A federal appeals court on Wednesday upheld a judge's order to bring a Turkish Tufts University student from a Louisiana immigration detention center back to New England for hearings to determine whether her rights were violated and if she should be released.
Denying a government request for a delay, the three-judge panel of the New York-based 2nd U.S. Circuit Court of Appeals ruled in favor of Rumeysa Ozturk after hearing arguments at a hearing Tuesday. Ozturk has been in Louisiana for over six weeks following an op-ed she co-wrote last year that criticized the school's response to Israel's war in Gaza.
The court ordered Ozturk to be transferred to ICE custody in Vermont no later than May 14.
Immigration court proceedings for Ozturk, initiated in Louisiana, are being conducted separately and Ozturk can participate remotely, the court said.
A district court judge in Vermont had ordered that the 30-year-old doctoral student be brought to the state for hearings to determine whether she was illegally detained. Ozturk's lawyers say her detention violates her constitutional rights, including free speech and due process.
The original deadline was May 1. A hearing on her motion to be released on bail was scheduled in Burlington for Friday, followed by another hearing on May 22.
The Justice Department, which appealed that ruling, said that the immigration court in Louisiana has jurisdiction over Ozturk's case.

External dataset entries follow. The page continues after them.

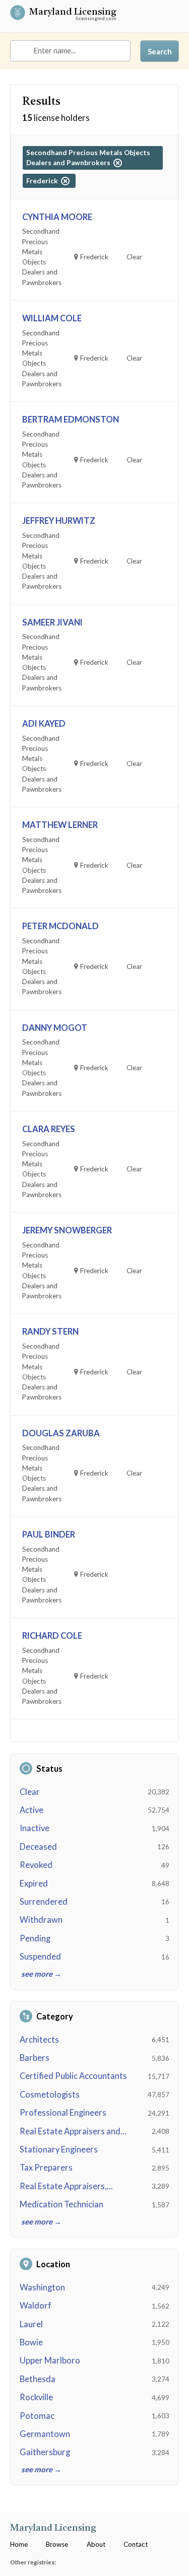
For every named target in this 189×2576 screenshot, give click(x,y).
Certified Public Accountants (73, 2076)
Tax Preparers (46, 2168)
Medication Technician (61, 2204)
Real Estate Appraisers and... (73, 2131)
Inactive (34, 1828)
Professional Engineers (63, 2113)
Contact (135, 2544)
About (96, 2544)
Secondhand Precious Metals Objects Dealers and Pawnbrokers (88, 158)
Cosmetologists (50, 2095)
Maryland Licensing (72, 13)
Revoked (36, 1865)
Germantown (45, 2434)
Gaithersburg (45, 2452)
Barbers (34, 2058)
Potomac (37, 2416)
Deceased (38, 1847)
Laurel (31, 2324)
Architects (39, 2040)
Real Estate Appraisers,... (66, 2186)
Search (160, 51)
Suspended (40, 1957)
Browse (57, 2544)
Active (31, 1810)
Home (19, 2544)
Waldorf (35, 2306)
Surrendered (44, 1902)
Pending (35, 1938)
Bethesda (37, 2379)
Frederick (43, 181)
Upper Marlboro (50, 2360)
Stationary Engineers (59, 2149)
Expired (34, 1883)
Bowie (31, 2342)
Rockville (36, 2397)
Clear (30, 1792)
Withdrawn (41, 1920)
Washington (42, 2287)
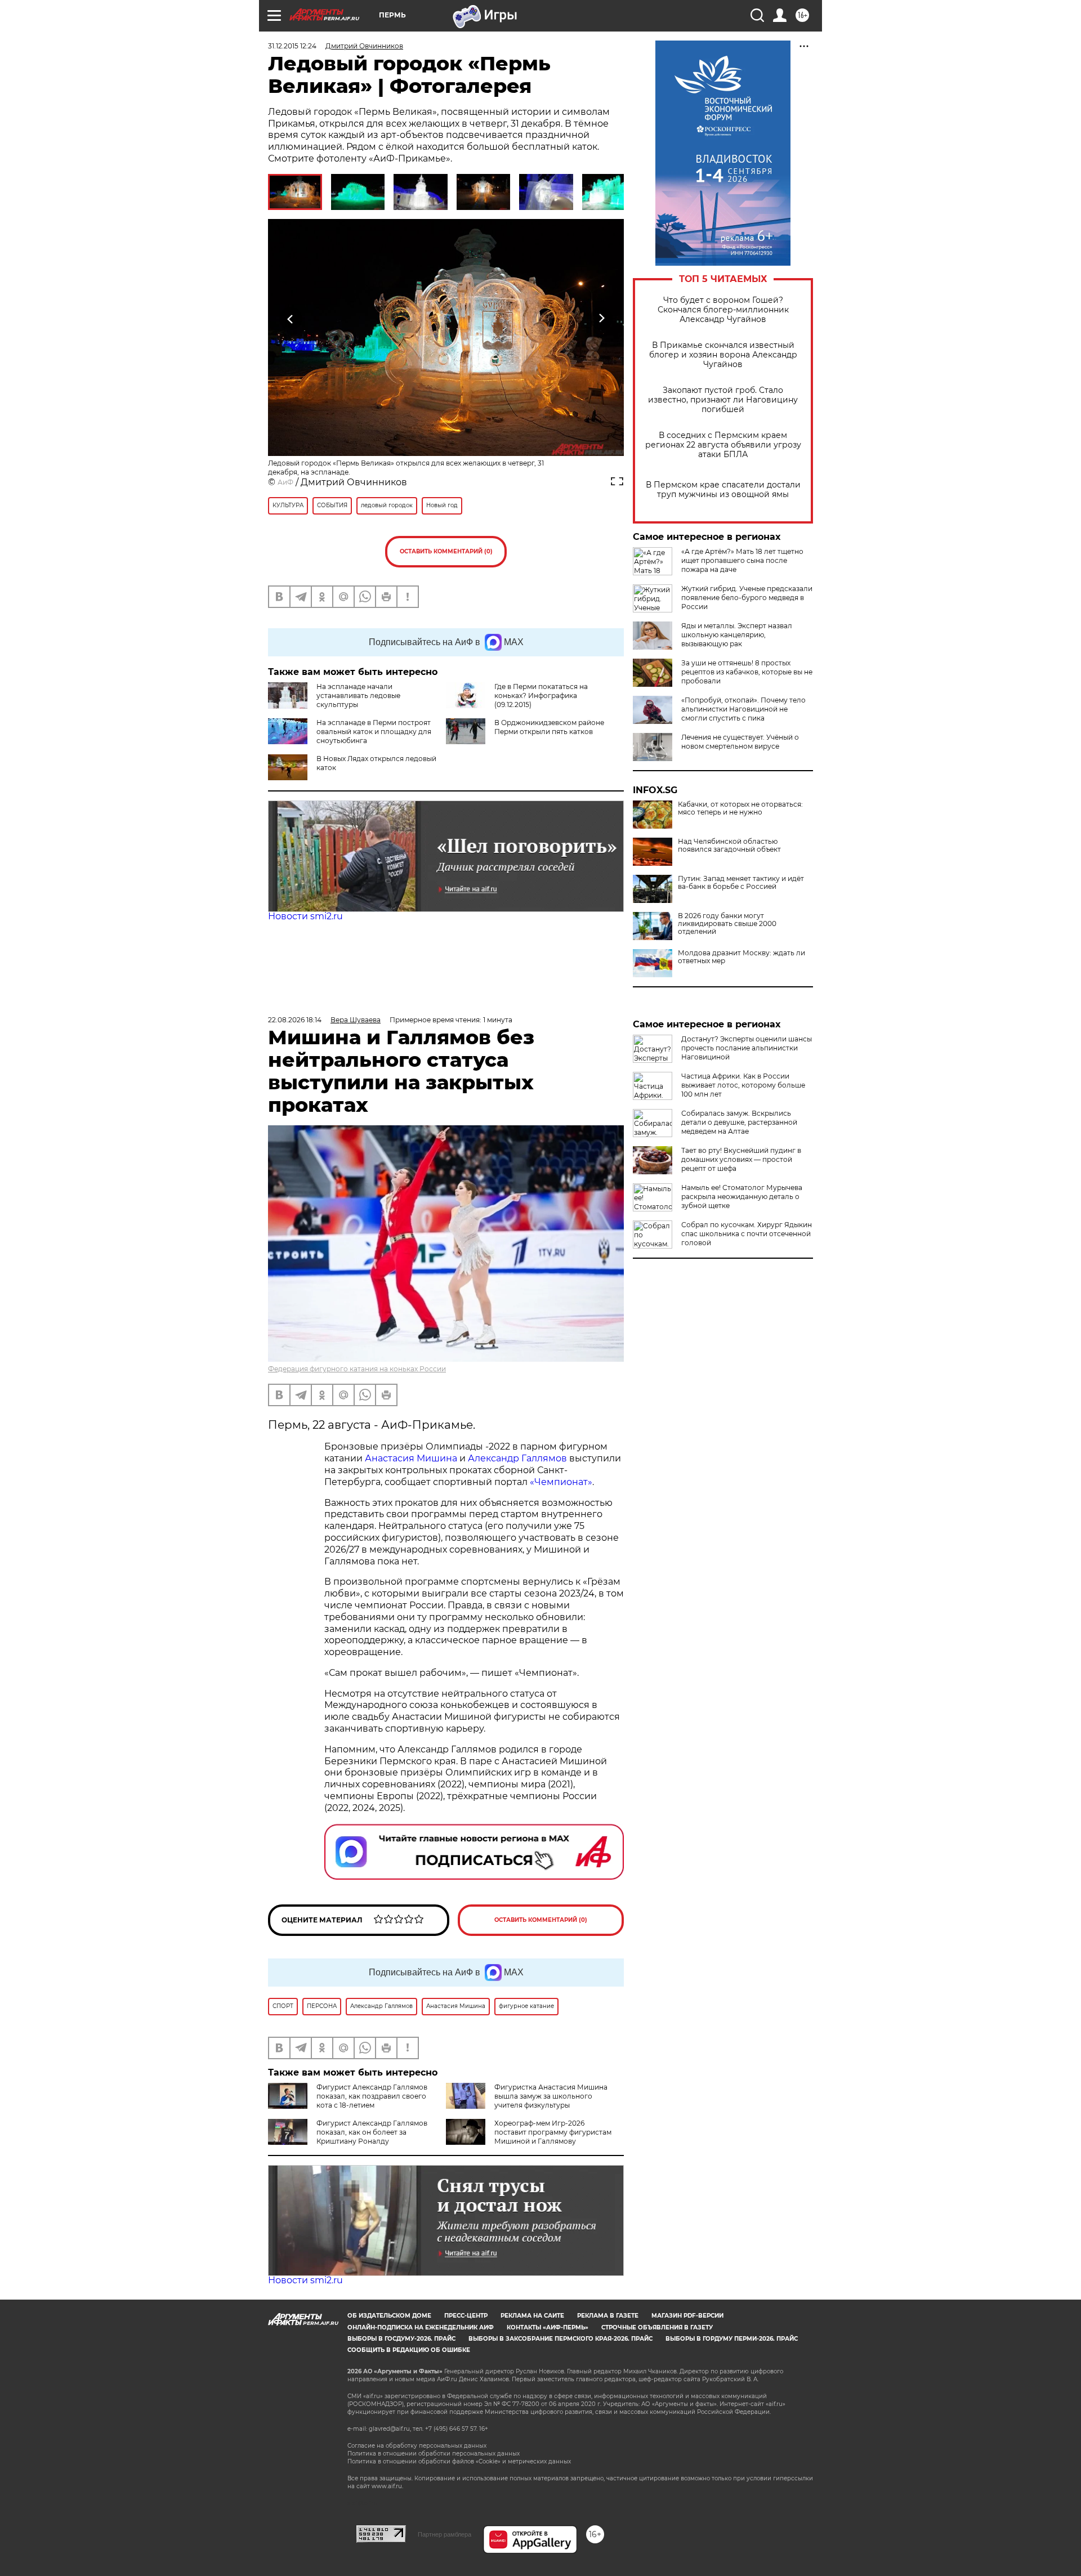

The appeals court paused the transfer order last week as it considered an emergency motion filed by the government. But on Wednesday, the court did not agree to the request for a longer delay.
The appeals court disagreed that the Vermont court was the wrong place to handle Ozturk's plea for release. It also said the government didn't show ''irreparable injury." It said Ozturk's interest in participating in person in the Vermont hearings outweighs administrative and logistical costs to the government.